What is value if it isn’t priced? There are so many ways of describing value -and many are mathematical – but suffices to say, value is not relative; rather it is absolute. Over time, price and value tend to approximate one another. The price you pay for an asset should over time migrate up or down to the absolute value of that investment. For example, in the midst of the credit crises, real estate prices went down precipitously, but the value of real estate remained largely intact. Most real estate owners didn’t need to sell their home, so the price was irrelevant; the value in terms of shelter remained constant. Over the last decade prices for real estate in the US have migrated higher and now more closely reflect value. Based on different types of perception, we can also state that a hammer can help you make a home, therefore, that hammer has value as a tool. If a house provides shelter that would otherwise require rent to occupy, that house has value. In this brief dispatch, we will see that price is a fickle thing, but value is not.
Market prices are largely based upon the flow of money moving on a daily basis through our capital markets. Some investment sectors fall out of favor, and prices fall. Sometimes the entire market is out of favor and money flows through the exits and prices fall. Prices are set by the short-term movement of the dollars flowing throughout the market. A great analogy for this type of movement is someone walking a dog on a long leash at a park. The dog will move with nervous energy all over the place, sometimes extending and even pulling on the leash in multiple directions. The dog is like market prices, moving up and down in a helter-skelter fashion. Now, if you want to know the direction of the dog as it moves through the park you need to watch the owner. The owner represents value. Prices will move all over the place, but the direction of the dog will largely be determined by the movement of the owner over longer periods of time.
As of this writing, the market has declined steeply into a bear market. But the investor knows that price declines create opportunities. Just as deeply discounted items in retail create opportunities to buy at low prices, so do bear markets create opportunities to buy great businesses below fair value. The entire idea of investing is based on a long-term approach to owning assets that over time will generate a decent return for the owner. There are times when investors lose sight of this, and rely heavily upon trading assets furiously to create the illusion of profits, but ultimately this is not investing. The trading of assets that go up and down is speculation, and typically ends in loses. We are watching this unfold in real-time as certain sectors of the market, including speculative stocks and cryptocurrencies.
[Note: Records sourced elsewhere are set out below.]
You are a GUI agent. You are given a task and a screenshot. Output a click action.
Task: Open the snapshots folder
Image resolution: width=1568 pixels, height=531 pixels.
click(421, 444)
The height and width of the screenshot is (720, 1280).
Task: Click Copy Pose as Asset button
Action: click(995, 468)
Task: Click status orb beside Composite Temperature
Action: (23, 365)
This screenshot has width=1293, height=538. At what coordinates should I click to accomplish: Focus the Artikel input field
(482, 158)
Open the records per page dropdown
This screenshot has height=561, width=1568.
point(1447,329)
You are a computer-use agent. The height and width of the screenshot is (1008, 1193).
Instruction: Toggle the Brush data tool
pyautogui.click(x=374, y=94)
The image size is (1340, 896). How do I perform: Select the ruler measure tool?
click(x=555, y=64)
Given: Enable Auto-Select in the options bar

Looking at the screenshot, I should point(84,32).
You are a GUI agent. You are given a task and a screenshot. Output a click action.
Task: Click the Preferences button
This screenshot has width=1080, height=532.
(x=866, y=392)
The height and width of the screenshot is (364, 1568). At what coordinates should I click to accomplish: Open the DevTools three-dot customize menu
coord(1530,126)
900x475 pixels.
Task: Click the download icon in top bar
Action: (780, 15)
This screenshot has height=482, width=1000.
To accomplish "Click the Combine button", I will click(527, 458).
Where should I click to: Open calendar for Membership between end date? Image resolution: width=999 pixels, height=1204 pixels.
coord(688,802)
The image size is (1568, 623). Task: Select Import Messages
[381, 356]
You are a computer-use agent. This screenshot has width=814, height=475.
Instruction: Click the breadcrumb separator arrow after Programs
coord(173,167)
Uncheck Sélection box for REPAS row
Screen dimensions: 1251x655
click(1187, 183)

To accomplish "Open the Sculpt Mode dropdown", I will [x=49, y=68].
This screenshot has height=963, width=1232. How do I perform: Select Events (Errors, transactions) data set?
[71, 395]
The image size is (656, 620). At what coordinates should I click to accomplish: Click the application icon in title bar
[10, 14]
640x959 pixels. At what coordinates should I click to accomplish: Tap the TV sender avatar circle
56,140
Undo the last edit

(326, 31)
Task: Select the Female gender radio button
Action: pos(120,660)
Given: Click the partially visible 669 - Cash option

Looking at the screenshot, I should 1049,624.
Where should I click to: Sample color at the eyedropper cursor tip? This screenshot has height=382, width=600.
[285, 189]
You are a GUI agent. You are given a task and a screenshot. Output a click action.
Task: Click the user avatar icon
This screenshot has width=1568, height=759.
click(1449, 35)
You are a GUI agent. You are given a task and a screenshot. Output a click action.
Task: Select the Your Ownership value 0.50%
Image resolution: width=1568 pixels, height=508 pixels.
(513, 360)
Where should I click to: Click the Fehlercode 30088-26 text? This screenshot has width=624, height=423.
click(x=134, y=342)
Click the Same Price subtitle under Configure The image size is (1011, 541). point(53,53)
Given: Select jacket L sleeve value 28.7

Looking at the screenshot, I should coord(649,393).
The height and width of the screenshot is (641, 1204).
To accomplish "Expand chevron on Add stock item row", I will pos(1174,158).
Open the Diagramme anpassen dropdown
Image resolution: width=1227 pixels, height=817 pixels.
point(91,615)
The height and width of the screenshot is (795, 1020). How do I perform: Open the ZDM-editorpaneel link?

This cognitive exercise points to the question we began with, “what is value if it isn’t priced?” All assets that can either be used to produce cash, or produce cash themselves, have value. If a company pays you a percentage of cash profits in the form of dividends, that stock has value as a cash producing asset. The only reason an investor would commit their hard-earned money to buy an asset would be the potential for that asset to produce something of value over time. Bear Markets create a disconnect between price and value which allows prudent investors, who understands value, to take advantage of these disconnects and commit capital at favorable terms thereby compounding their wealth.